The new maestro – digital performer – together with the students will all have to go into the uncertain and unpredictable “multiverses” with ecological responsibility in order to produce, rework and reconvert the multiple signs and representations offered by the technology that shapes places and individuals, characterizing new geographies of significance of the reality.

The expertise of the digital educator must therefore be a powerful resource in contrasting the supremacy of technology over man, as the man, through new digital resources, must enter the highly changing reality and come into full contact with the different generations. An educational figure who explores new cognitive environments and who is able to read languages, attitudes, vocations, skills of contemporaneity and at the same time who is skilled in bridging the humanistic values and stimulates students to do, to plan, to build, giving them back their “full cultural ownership in producing digital contents and products”.

In this sense, as suggested by the mission of the DiCultHer platform, inspired by the principles of a dynamic and contemporary European school, it is necessary to act for and with the new generations of students so that everyone takes possession of an innovative know-how to share it with previous generations.

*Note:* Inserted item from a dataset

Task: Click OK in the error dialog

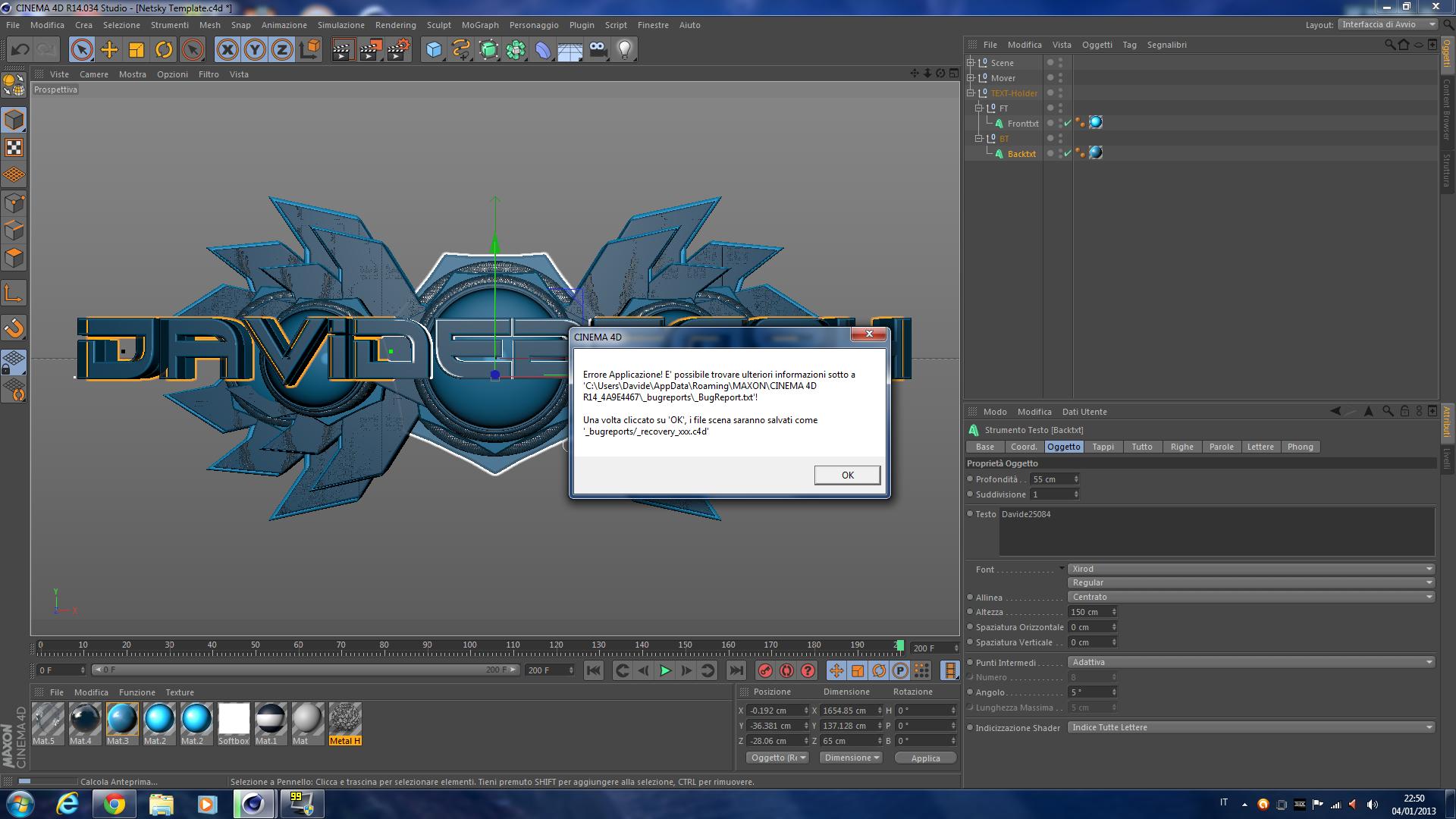Action: (847, 475)
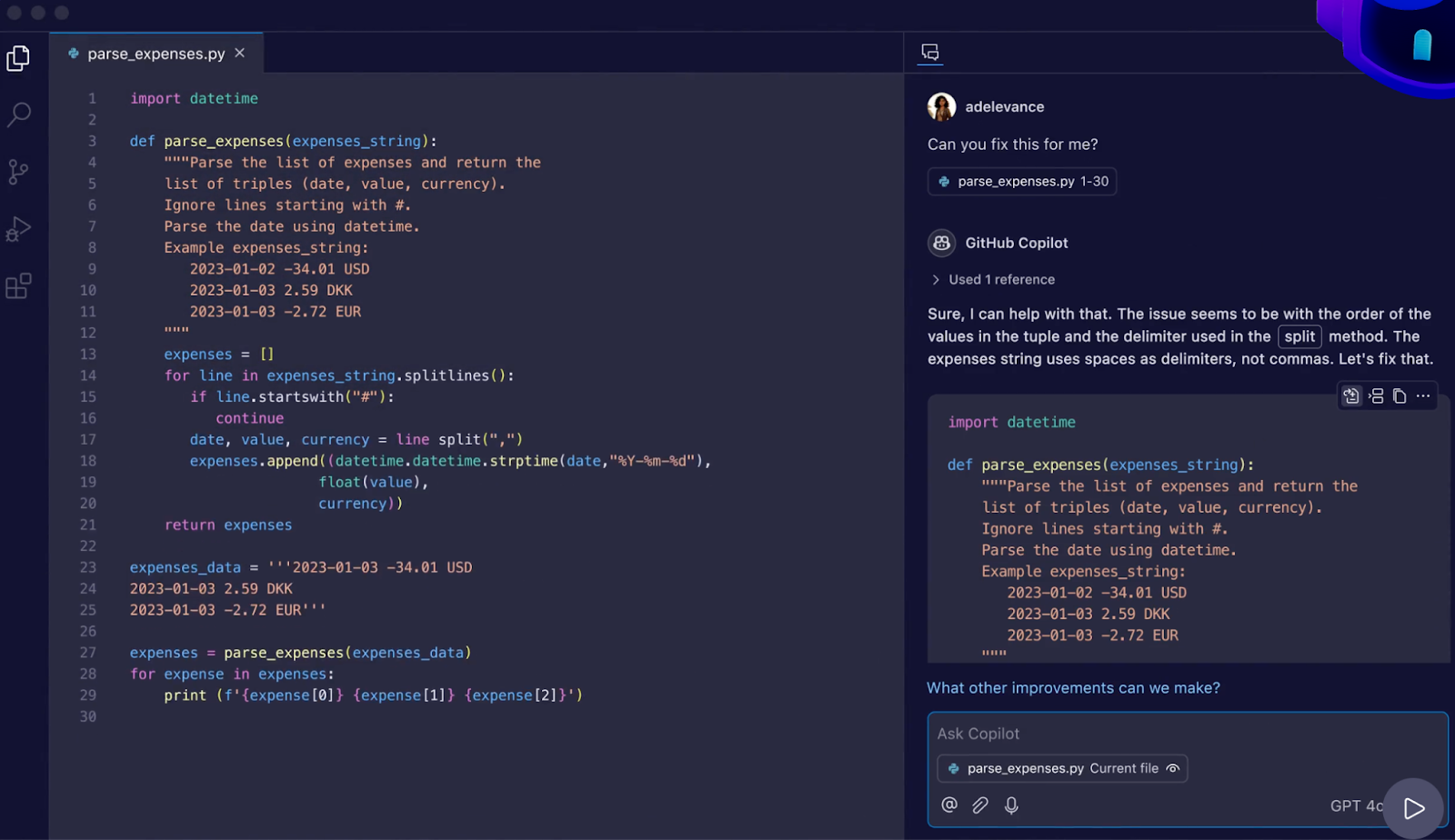The width and height of the screenshot is (1455, 840).
Task: Apply Copilot's code suggestion in editor
Action: point(1351,395)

It is therefore necessary to affect the contemporaneity of a European school, which is thriving with ideas in motion, under the sign of a new environmental responsibility, perfectly conceptualized in La Carta di Pietrelcinawhich associates the cultural heritage with the territory it belongs to and indicates, in its representations tangible, intangible and digital, the creativity of that territorial community. In the same way it is necessary to recover the guidelines of the Manifesto Ventotene Digitale which enhances the pedagogical action of doing together by placing Culture at the center of the “progetto Europa”, as a “common good ” and an instrument of social cohesion. We must know how to educate in technology and with technology, avoiding being dominated by it and bringing back, in a constant game of balance of opposing forces, the centrality and attention on what characterizes – on a humanistic and qualitative level – the creative and sensitive experience of the human being, declining the commodified, mystifying and individualistic condition in which digital development constantly subjects us.

Only by sharing ideas and projects, with a pedagogical action focused on the creative, ideational, philosophical, participatory and re -generative role of students and female students, with the generational exchange, can the activation and promotion of innovative teaching practices take place as well as the construction of new agora that spread the knowledge that the school of the United Europe becomes unique in its own identity. Only starting from a conscious Euro-Mediterranean geopolitics can Europe renew its vision of belonging in differences by shortening the distances between citizens. To be really effective, the new European educational model must redesign, redefine and support new cognitive environments in which Euro-Mediterranean culture and heritage become the place for relationships. It must experiment with young people and with different generations, new educational strategies that set the conditions for starting a new form of humanism, capable of uniformly feeding the innovation processes “to explore, discuss and shape a beautiful, sustainable and inclusive future ” as the mission of the New European Bauhaus reminds us.